## Task to carry out
Within the lines below, find those that hold the string "will" and copy each one.

## Excerpted records
═══
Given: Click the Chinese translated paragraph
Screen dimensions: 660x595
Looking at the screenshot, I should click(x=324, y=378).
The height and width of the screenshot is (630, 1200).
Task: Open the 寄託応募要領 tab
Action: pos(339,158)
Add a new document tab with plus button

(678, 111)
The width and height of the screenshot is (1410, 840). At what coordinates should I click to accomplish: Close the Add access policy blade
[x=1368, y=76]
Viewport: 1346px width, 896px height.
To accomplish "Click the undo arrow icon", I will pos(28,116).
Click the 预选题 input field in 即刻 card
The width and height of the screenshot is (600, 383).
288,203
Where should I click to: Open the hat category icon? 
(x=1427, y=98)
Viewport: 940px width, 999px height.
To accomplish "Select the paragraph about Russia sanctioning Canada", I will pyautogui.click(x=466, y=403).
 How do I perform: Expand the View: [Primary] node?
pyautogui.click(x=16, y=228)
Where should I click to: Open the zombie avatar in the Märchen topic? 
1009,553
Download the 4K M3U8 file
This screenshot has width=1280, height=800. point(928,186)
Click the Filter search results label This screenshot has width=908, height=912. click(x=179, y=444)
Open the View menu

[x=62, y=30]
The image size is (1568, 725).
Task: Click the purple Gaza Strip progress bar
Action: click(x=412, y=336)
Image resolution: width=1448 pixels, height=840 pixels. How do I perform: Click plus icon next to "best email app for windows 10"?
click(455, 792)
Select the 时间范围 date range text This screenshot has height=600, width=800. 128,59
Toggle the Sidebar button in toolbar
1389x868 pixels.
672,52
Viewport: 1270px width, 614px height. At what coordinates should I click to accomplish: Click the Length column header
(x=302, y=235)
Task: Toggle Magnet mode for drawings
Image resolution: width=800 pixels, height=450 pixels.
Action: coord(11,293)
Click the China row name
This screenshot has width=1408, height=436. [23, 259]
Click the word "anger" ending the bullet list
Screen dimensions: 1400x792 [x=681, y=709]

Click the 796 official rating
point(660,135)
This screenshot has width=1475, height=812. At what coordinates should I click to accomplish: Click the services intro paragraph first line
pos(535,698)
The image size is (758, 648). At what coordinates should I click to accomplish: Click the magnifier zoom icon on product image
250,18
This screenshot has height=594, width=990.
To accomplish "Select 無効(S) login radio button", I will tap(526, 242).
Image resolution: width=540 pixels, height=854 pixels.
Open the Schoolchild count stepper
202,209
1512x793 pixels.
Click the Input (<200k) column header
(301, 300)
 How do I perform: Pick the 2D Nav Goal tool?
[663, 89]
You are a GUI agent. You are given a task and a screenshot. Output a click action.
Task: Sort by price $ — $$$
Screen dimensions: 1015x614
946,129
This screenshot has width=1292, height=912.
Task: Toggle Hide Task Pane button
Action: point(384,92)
═══
## Solution to this problem
To accomplish "Click the undo arrow icon", I will pos(28,116).
To accomplish "Select the paragraph about Russia sanctioning Canada", I will pyautogui.click(x=466, y=403).
To accomplish "Select 無効(S) login radio button", I will tap(526, 242).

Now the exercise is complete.